- **PROVIDED RECORDS**:

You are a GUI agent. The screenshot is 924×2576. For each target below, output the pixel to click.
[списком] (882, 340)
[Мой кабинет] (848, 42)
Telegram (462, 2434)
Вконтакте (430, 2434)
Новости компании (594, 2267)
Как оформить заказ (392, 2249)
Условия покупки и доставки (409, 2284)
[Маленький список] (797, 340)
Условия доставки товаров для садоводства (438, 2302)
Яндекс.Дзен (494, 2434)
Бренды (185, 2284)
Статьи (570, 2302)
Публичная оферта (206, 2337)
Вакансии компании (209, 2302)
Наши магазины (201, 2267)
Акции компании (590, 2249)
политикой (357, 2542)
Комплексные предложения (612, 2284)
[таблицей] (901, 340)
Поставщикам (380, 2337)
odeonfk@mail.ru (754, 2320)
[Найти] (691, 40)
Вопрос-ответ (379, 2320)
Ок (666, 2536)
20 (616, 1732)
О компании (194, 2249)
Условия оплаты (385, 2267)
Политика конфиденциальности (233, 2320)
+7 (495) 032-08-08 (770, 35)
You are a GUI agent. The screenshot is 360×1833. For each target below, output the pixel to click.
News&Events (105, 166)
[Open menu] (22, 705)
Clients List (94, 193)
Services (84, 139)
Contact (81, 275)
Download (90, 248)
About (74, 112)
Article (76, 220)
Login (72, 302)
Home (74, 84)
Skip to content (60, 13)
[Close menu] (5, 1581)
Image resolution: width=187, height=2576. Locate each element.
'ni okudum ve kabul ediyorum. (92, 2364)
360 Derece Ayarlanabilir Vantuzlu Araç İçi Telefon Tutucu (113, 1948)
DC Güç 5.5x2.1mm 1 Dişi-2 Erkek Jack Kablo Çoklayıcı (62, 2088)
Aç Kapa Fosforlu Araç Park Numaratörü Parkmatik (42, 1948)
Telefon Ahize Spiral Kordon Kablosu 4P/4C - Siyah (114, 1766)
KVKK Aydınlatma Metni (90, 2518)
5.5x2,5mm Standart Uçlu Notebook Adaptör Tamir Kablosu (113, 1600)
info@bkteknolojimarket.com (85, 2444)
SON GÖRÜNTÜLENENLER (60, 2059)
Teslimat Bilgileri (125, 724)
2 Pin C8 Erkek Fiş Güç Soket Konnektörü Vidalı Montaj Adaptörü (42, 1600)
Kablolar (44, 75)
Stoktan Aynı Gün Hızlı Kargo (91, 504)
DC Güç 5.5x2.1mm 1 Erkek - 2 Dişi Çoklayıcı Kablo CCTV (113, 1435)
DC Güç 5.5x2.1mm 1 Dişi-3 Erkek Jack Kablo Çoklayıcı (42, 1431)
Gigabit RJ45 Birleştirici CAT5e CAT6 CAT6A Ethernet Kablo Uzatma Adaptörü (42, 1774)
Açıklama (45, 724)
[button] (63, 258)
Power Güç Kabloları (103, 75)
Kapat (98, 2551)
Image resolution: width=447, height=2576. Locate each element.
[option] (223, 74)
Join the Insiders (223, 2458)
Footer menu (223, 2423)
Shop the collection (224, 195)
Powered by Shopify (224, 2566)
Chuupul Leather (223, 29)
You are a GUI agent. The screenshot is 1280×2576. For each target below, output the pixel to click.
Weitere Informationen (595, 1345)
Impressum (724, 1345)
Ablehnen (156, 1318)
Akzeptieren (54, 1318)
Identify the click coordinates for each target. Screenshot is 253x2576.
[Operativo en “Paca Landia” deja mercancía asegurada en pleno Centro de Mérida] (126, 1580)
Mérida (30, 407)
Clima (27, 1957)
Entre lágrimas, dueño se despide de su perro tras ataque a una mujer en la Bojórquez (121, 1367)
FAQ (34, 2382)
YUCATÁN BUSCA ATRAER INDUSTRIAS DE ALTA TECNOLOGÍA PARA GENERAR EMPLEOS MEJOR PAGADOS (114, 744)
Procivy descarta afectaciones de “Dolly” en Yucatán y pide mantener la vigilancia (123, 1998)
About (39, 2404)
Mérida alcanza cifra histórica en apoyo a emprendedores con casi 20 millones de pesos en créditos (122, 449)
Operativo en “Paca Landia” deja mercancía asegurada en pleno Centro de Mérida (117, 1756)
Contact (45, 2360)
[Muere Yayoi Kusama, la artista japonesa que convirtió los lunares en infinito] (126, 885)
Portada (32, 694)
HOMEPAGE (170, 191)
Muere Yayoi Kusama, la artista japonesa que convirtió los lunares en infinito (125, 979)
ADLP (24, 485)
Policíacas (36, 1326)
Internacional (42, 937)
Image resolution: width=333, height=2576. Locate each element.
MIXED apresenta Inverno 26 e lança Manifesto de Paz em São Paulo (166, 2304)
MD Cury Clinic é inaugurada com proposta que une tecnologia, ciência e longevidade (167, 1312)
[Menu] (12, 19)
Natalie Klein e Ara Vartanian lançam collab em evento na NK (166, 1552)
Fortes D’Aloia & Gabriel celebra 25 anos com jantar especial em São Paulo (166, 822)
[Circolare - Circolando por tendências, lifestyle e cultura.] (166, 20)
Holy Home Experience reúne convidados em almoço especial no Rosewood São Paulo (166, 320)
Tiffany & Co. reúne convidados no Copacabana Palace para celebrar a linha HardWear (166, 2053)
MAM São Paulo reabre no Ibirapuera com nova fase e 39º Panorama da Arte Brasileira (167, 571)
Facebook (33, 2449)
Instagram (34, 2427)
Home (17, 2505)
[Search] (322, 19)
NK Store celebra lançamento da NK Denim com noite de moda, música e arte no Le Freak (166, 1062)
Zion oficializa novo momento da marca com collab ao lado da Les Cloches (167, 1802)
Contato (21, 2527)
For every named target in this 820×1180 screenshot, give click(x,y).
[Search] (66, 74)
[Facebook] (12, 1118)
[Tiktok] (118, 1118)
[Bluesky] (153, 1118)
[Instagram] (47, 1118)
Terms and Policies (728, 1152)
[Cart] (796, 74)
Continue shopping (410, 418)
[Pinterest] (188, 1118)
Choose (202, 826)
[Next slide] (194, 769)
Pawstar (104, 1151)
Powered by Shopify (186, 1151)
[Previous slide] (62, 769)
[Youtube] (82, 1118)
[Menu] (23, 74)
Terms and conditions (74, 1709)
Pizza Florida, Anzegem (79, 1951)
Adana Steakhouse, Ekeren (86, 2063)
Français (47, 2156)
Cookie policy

- **HOW TO COMPLETE THIS TASK**:
In the data above, retype exactly and only the lines between the one holding "MIXED apresenta Inverno" and the one holding "Home (17, 2505)", inclusive.

- **TASK ANSWER**:
MIXED apresenta Inverno 26 e lança Manifesto de Paz em São Paulo (166, 2304)
MD Cury Clinic é inaugurada com proposta que une tecnologia, ciência e longevidade (167, 1312)
[Menu] (12, 19)
Natalie Klein e Ara Vartanian lançam collab em evento na NK (166, 1552)
Fortes D’Aloia & Gabriel celebra 25 anos com jantar especial em São Paulo (166, 822)
[Circolare - Circolando por tendências, lifestyle e cultura.] (166, 20)
Holy Home Experience reúne convidados em almoço especial no Rosewood São Paulo (166, 320)
Tiffany & Co. reúne convidados no Copacabana Palace para celebrar a linha HardWear (166, 2053)
MAM São Paulo reabre no Ibirapuera com nova fase e 39º Panorama da Arte Brasileira (167, 571)
Facebook (33, 2449)
Instagram (34, 2427)
Home (17, 2505)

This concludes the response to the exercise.